A user-friendly demo is available at: http://zeste.tools.eurecom.fr/

ZeSTE

Based on ConceptNet's common sense knowledge graph and embeddings, ZeSTE generates explainable predictions for a document topical category (e.g. politics, sports, video_games ..) without reliance on training data. The following is a high-level illustration of the approach:

API

ZeSTE can also be accessed via a RESTful API for easy deployment and use. For further information, please refer to the documentation: https://zeste.tools.eurecom.fr/doc

Dependencies

Before running any code in this repo, please install the following dependencies which can be found in requirements.txt.

Code Overview

This repo is organized as follows:

  • generate_cache.py: this script processes the raw ConceptNet dump to produce cached files for each node in ConceptNet to accelerate the label neighborhood generation. It also transforms ConceptNet Numberbatch text file into a Gensim word embedding that we pickle for quick loading.
  • zeste.py: this is the main script for evaluation. It takes as argument the dataset to process as well as model configuration parameters such as neighborhood depth (see below). The results (classification report, confusion matrix, and classification metrics) are persisted into text files.
  • util.py: contains the functions that are used in zeste.py
  • labels_mapping: contains the tab-separated mappings for the studied datasets.

Reproducing Results

⚠️ If you don't want to use a different version of ConceptNet or Numberbatch (e.g. for a newer version or a different language), you can skip steps 1 and 2 and download the outputs of this script directly from Zenodo: https://zenodo.org/record/5920669#.Yfb78pHMJhE (unzipping may take a while)

1. Downloads

The two following files need to be downloaded to bypass the use of ConceptNet's web API: the dump of ConceptNet triples, and the ConceptNet Numberbatch pre-computed word embeddings (english). You can also download them from ConceptNet's and Numberbatch's repos, respectively.

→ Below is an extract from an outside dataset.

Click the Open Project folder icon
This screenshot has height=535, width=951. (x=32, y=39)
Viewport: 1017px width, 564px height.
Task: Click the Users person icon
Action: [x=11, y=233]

wget https://s3.amazonaws.com/conceptnet/downloads/2019/edges/conceptnet-assertions-5.7.0.csv.gz
wget https://conceptnet.s3.amazonaws.com/downloads/2019/numberbatch/numberbatch-en-19.08.txt.gz
gzip -d conceptnet-assertions-5.7.0.csv.gz
gzip -d numberbatch-en-19.08.txt.gz
rm *.gz

2. generate_cache.py

This script takes as input the two just-downloaded files and the cache path to where precomputed 1-hop label neighborhoods will be saved. This can take up to 7.2G of storage space.

usage: generate_cache.py [-h] [-cnp CONCEPTNET_ASSERTIONS_PATH] [-nbp CONCEPTNET_NUMBERBATCH_PATH] [-zcp ZESTE_CACHE_PATH]

Zero-Shot Topic Extraction

optional arguments:
  -h, --help            show this help message and exit
  -cnp CONCEPTNET_ASSERTIONS_PATH, --conceptnet_assertions_path CONCEPTNET_ASSERTIONS_PATH
                        Path to CSV file containing ConceptNet assertions dump
  -nbp CONCEPTNET_NUMBERBATCH_PATH, --conceptnet_numberbatch_path CONCEPTNET_NUMBERBATCH_PATH
                        Path to W2V file for ConceptNet Numberbatch
  -zcp ZESTE_CACHE_PATH, --zeste_cache_path ZESTE_CACHE_PATH
                        Path to the repository where the generated files will be saved

3. zeste.py

This script uses the precomputed 1-hop label neighborhoods to recursively generate label neighborhoods of any given depth (-d). It takes also as parameters the path to the dataset CSV file (which should have two columns: text and label). The rest of the arguments are for model experimentation.

⚠️ If using a personalized dataset, make sure to create a proper labels_mapping file (multiword labels are comma-separated).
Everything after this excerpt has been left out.